• _Task item 1_: According to the Covid-19 correlation project write-up, what period of the pandemic does the project examine?
• _Task item 2_: Extend the Covid-19 correlation project write-up, starting after its last sentence.

• _Extracted text_:
# Covid 19 Correlation Analysis Project

# 0. Objectives and motivation

The objective of this project is to identify which policies had the highest impact on the covid cases / deaths in the first year of the pandemic (Feburary - December of 2020). This notebook is meant to serve as a high-level summary of the methodologies and results of this project. 

# 1. Data Sources


This project uses 2 datasets:


Notebooks 01 and 02 provide a detailed discussion of the data cleaning pipeline. Notebook 03 demos a few visualizations (this was originally a visualization project before the regression / correlation analysis took off). 

# 2. Average increase in cases / deaths after policy


The first attempt at this analysis investigated the differences in the number of cases / deaths on the day a policy was implemented and 14 days after. Additionally, I looked at the "acceleration" in cases /deaths - that is, the differences in velocity of cases / deaths around when the policy was implemented and 14 days later (using a 1-day delta). 

Almost none of the results were signficant, and those that were were likely due to spurious correlations (see notebook 04). 

# 3. Regression analysis

The next step was to use a multilinear regression model to model the number of cases / deaths, where the input variables represent how long ago a policy was implemented.

$$
c_{new} = \omega_1 p_{1, 0-5} + \omega_2 p_{1, 6-10} + \omega_3 p_{1, 11-999} + \omega_4 p_{2, 0-5} + ...
$$

where $\omega_n$ represents coefficients / weights and $p_{i, \text{start}-\text{end}}$ is 1 if policy $i$ was implemented within the last *start* to *end* days. For example, let $p_1$ represent the start of a policy related to gyms and $p_2$ represent the end of a policy related to gyms. Let the the set of bins in this analysis be [(0-3), (4-10), (11-999)]. If, in a given county, gyms were closed 30 days ago and reopened 2 days ago, then: $p_{1, 0-3} = p_{1, 4-10} = 0$,
$p_{1, 11-999} = 1$, $p_{2, 0-3} = 1$, and $p_{2, 4-10} = p_{2, 11-999} = 0$.

(Records excerpted from a collection)

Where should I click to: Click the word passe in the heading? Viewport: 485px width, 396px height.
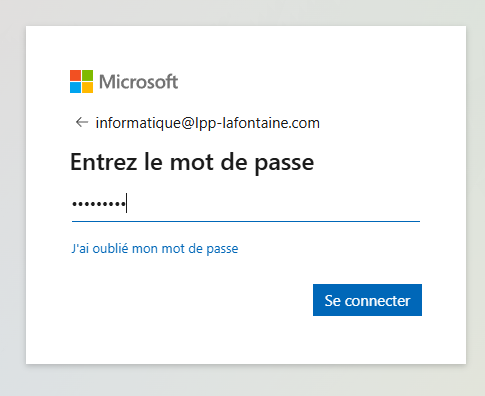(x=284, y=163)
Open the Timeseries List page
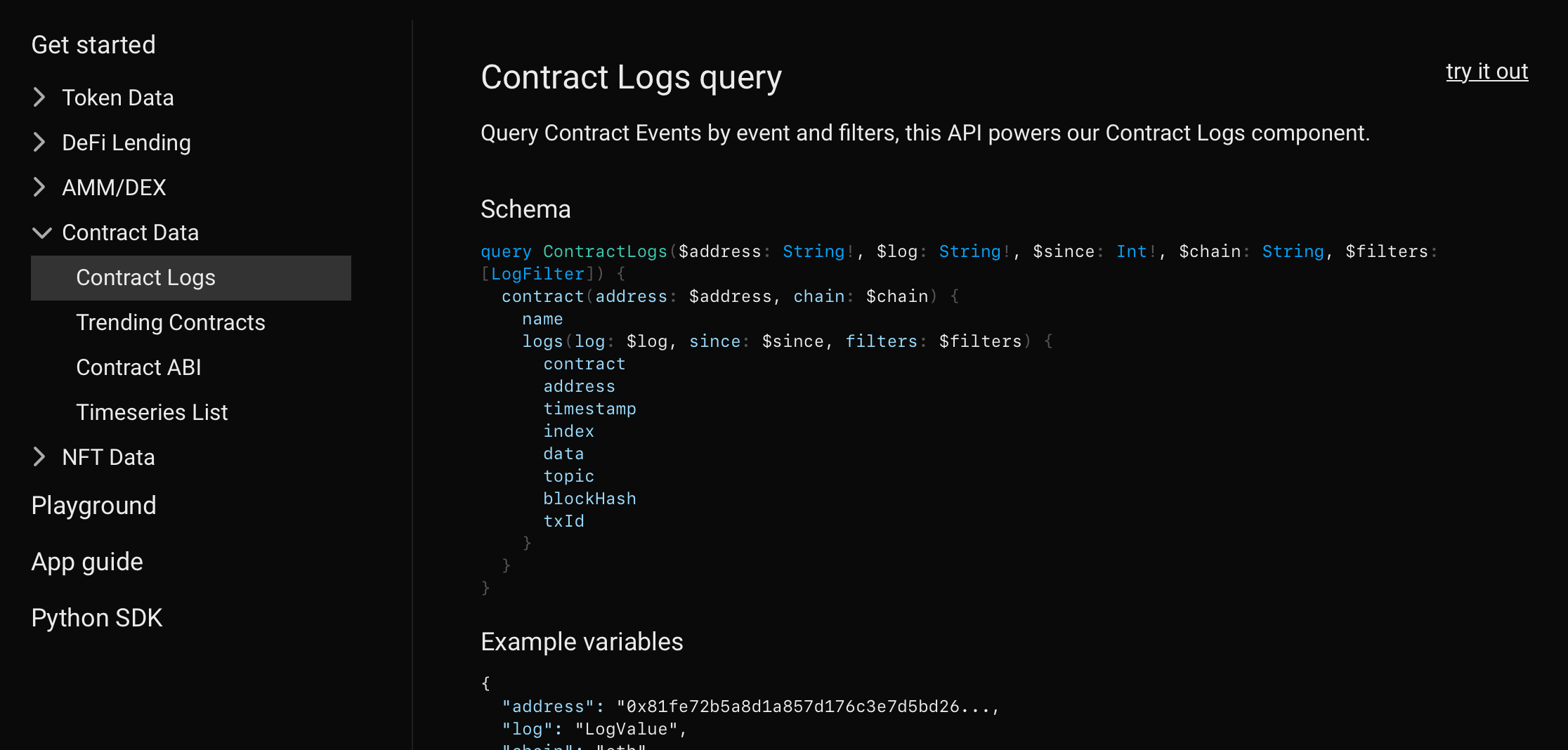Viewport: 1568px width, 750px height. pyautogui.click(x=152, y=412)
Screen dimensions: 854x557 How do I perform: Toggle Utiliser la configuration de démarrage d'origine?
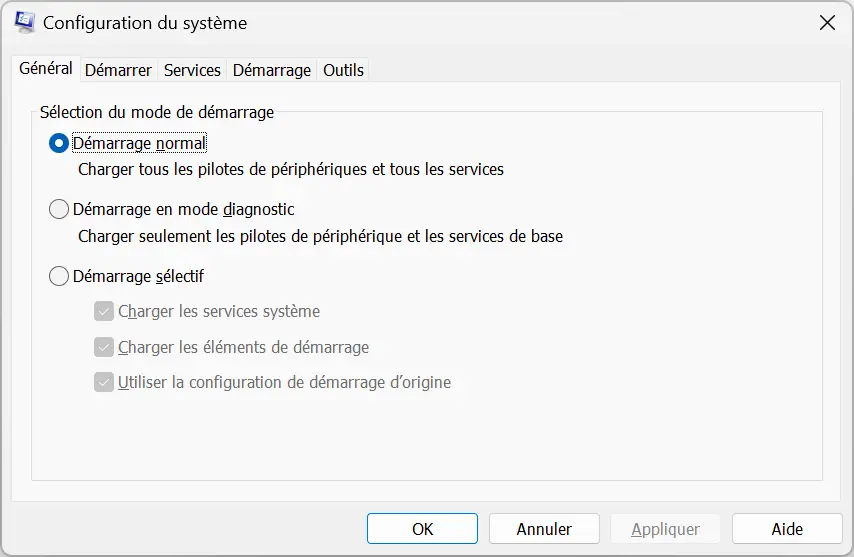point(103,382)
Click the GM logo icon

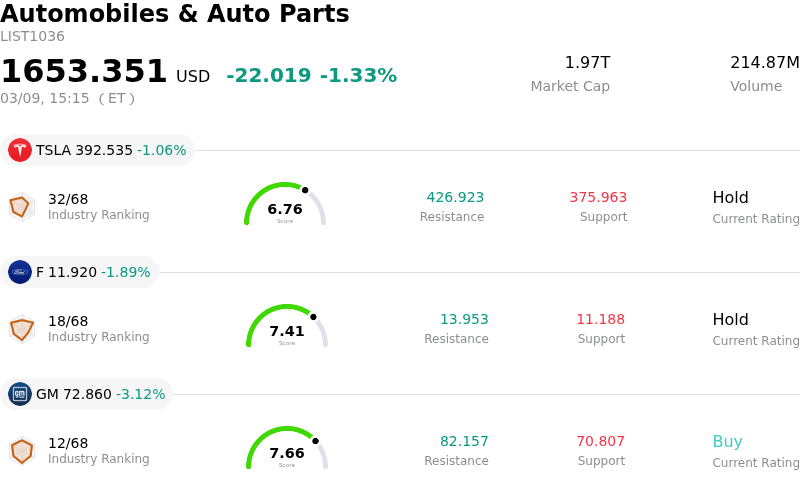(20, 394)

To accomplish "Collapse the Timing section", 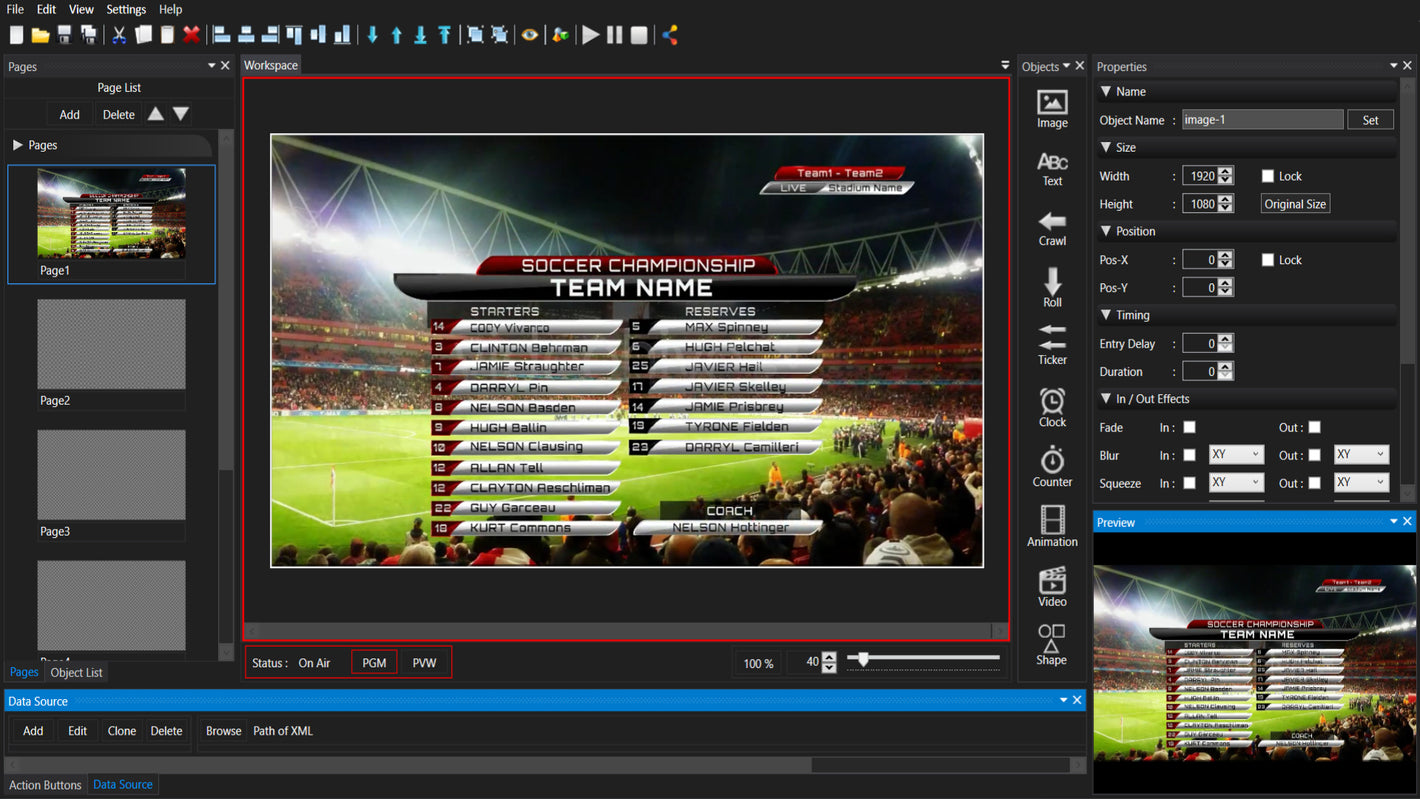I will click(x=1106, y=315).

• _Task output 1_: The first year of the pandemic, from February to December of 2020.

• _Task output 2_:
Additionally, policies are divided into whether it was the start or end of a policy and whether it was implemented at the state or county level.

In an earlier version of this project, I attempted to run the regression analysis using all the available policies, resulting in an analysis with *number of policies* x *number of bins* features, which resulted in some serious bottlenecks when the number of bins started growing (i.e. generating dataframes with 500+ columns). In this version, I am doing runs with only a single policy, and will experiment with 2 or 3 - policy runs in later versions.

# 4. Results

All of the bin+policy combinations resulted in $R^2$ values < ~0.1, the results for each independent variable are summarized below:


| dependent variable         | approx highest $R^2$ |
| ------------------         | -------------------- |
| new cases                  | 0.35                 |
| new cases (7 day average)  | 0.1                  |
| new deaths                 | 0.05                 |
| new deaths (7 day average) | 0.025                |

Generally speaking, there was statistical significance for almost every single variable (using a 99% CI), with many p-values being effectively zero. An analysis of these p-values is in progress.

# 5. Next steps / Ideas

- finish analyzing the p-values. Use the significant coefficients to analyze which policies had the greatest effect.
    - change the p-value analysis to account for the fact that many hypothesis tests have been conducted (e.g. Turkey's HSD)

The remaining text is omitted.